> Data listing
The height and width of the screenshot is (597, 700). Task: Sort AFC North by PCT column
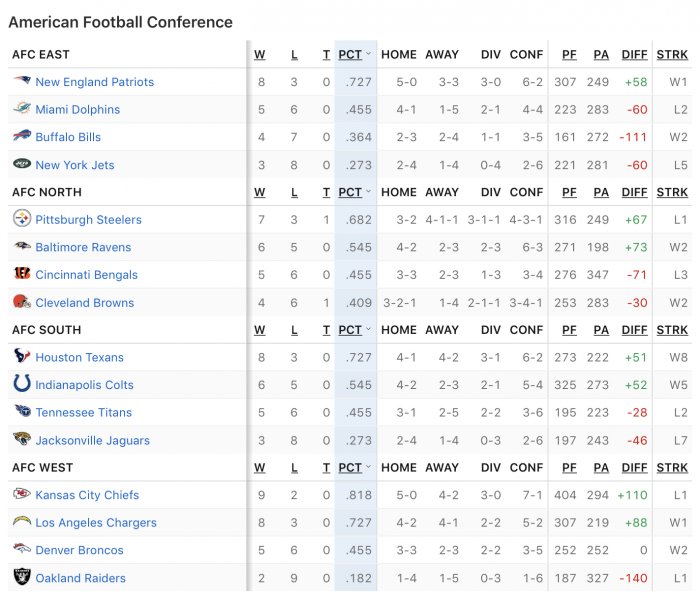pyautogui.click(x=353, y=192)
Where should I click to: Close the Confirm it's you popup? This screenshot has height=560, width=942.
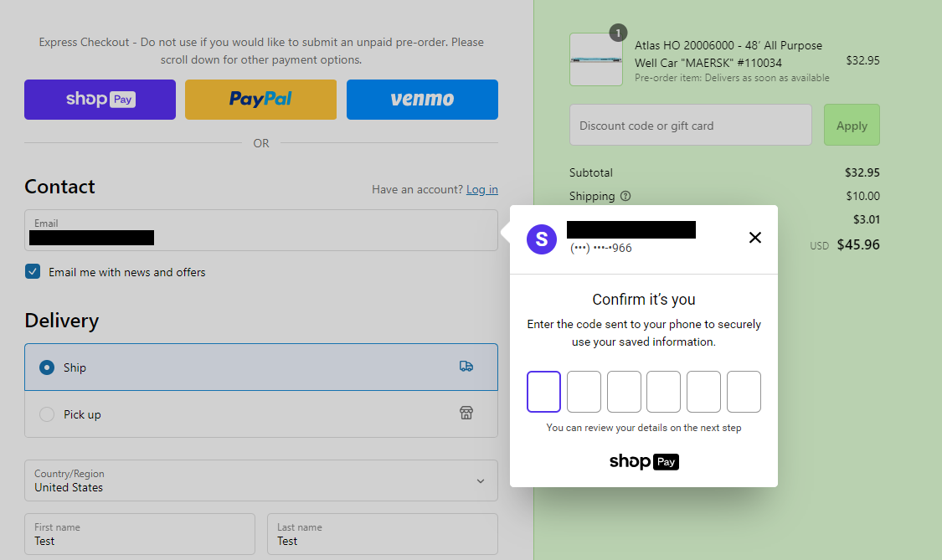[755, 238]
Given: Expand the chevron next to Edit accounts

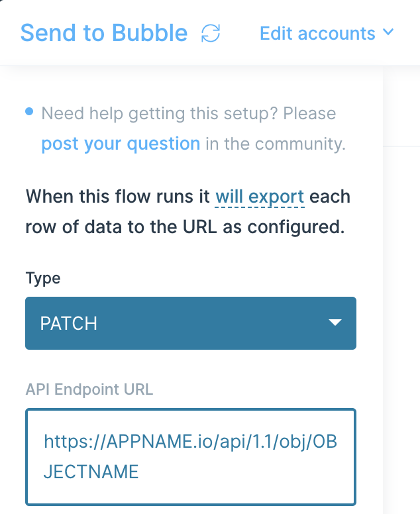Looking at the screenshot, I should pos(388,32).
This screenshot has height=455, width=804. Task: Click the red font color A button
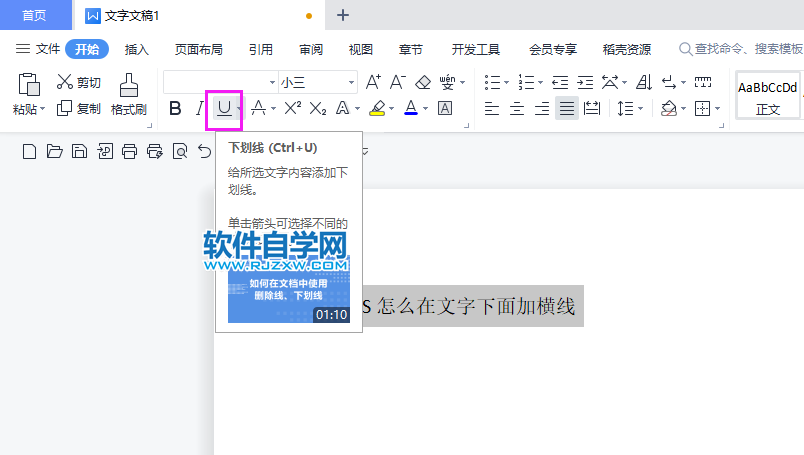[410, 108]
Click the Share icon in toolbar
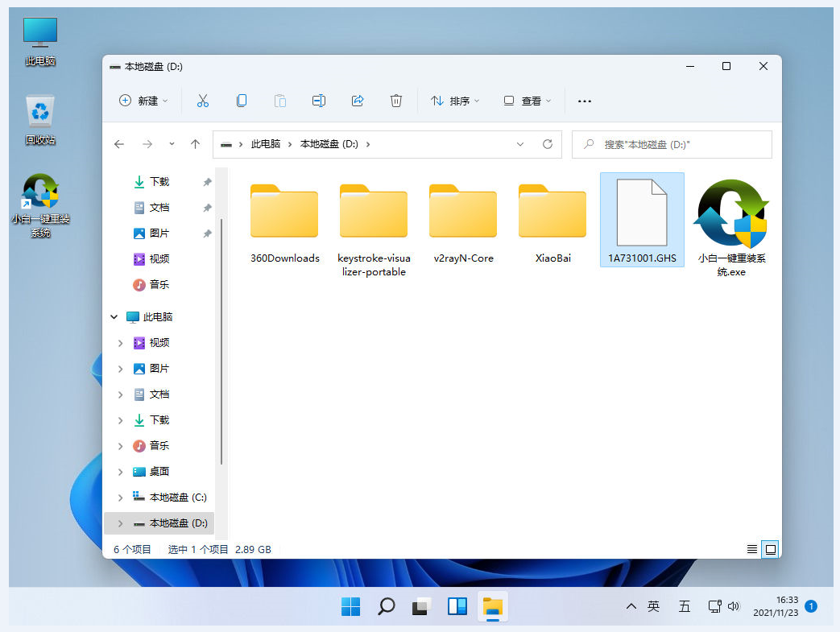This screenshot has height=632, width=840. coord(358,101)
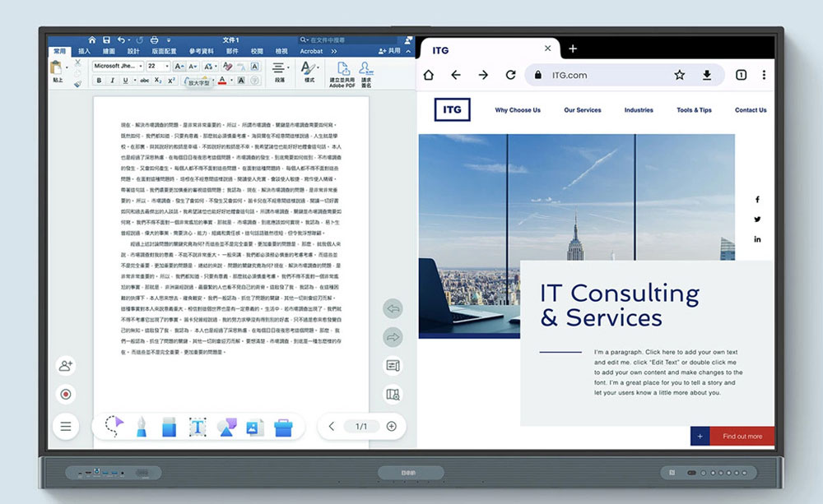This screenshot has height=504, width=823.
Task: Select the lasso selection tool
Action: [x=114, y=426]
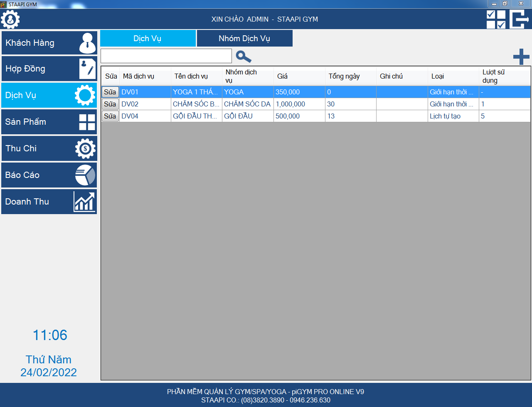Screen dimensions: 532x407
Task: Open Báo Cáo reports section
Action: [49, 175]
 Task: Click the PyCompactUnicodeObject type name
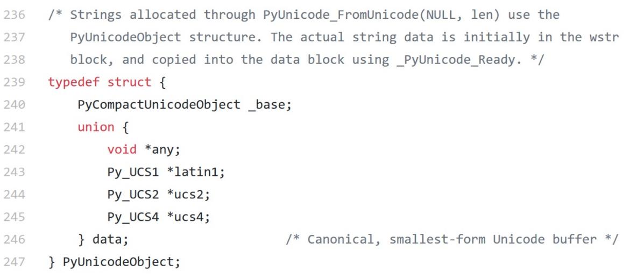[159, 105]
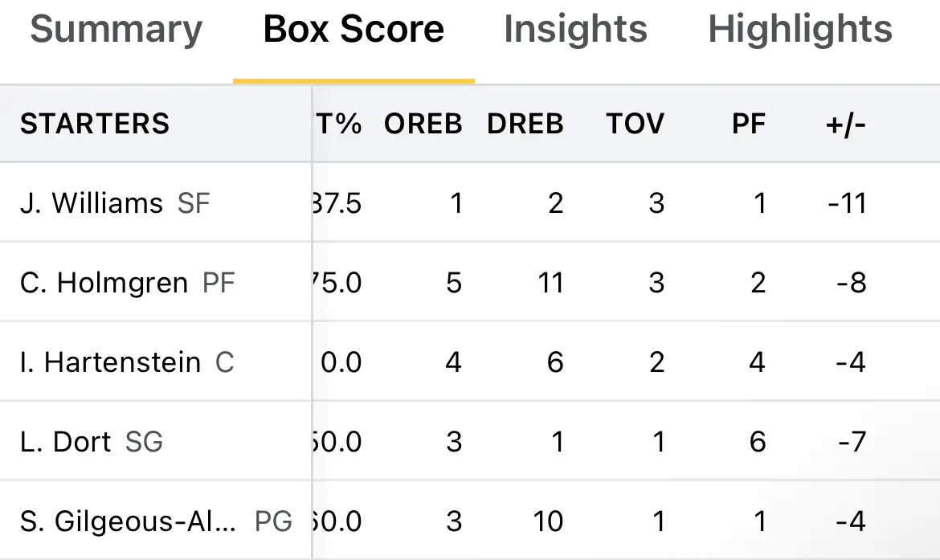This screenshot has width=940, height=560.
Task: Click the PF column header
Action: tap(749, 124)
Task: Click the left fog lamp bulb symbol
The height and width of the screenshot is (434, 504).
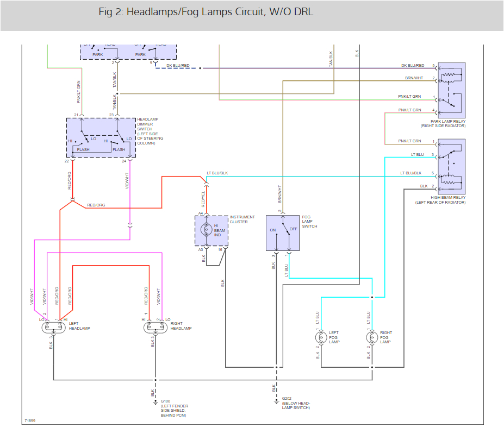Action: (321, 338)
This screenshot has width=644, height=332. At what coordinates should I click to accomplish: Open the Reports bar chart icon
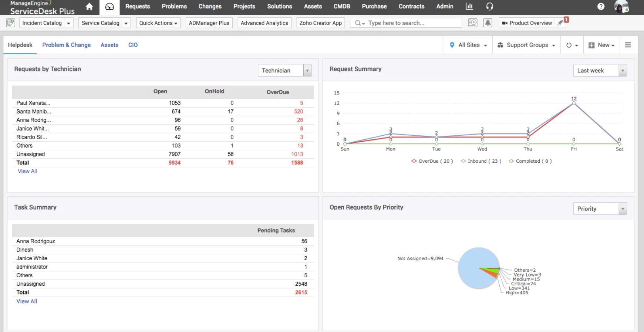[469, 6]
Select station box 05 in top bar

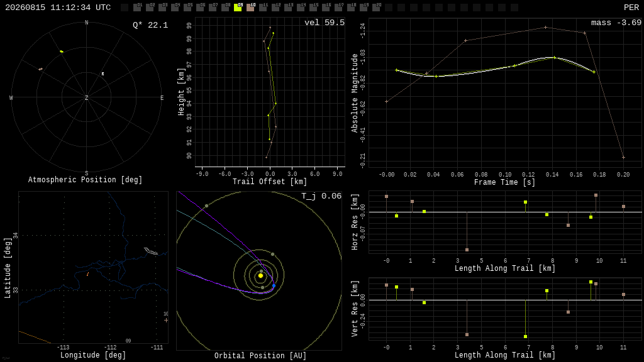click(187, 8)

> Exercise
All lines from the one holding "Given: Expand the" through the last line of the records need to be copied exactly, both ends included, and the pictures left behind.

> Response to the exercise
Given: Expand the chevron next to Edit accounts

Looking at the screenshot, I should pos(388,32).
This screenshot has height=455, width=804. Task: Click the red font color A button
[410, 108]
Click the Share icon in toolbar
This screenshot has height=632, width=840. coord(358,101)
This screenshot has height=504, width=823.
Task: Select the lasso selection tool
Action: [x=114, y=426]
Screen dimensions: 532x407
Task: Open Báo Cáo reports section
Action: [49, 175]
 Task: Click the PyCompactUnicodeObject type name
[159, 105]
This screenshot has width=940, height=560.
Task: Click the PF column header
Action: tap(749, 124)
Task: Click the left fog lamp bulb symbol
The height and width of the screenshot is (434, 504).
Action: (321, 338)
This screenshot has width=644, height=332. At what coordinates should I click to accomplish: Open the Reports bar chart icon
[469, 6]
Select station box 05 in top bar

click(187, 8)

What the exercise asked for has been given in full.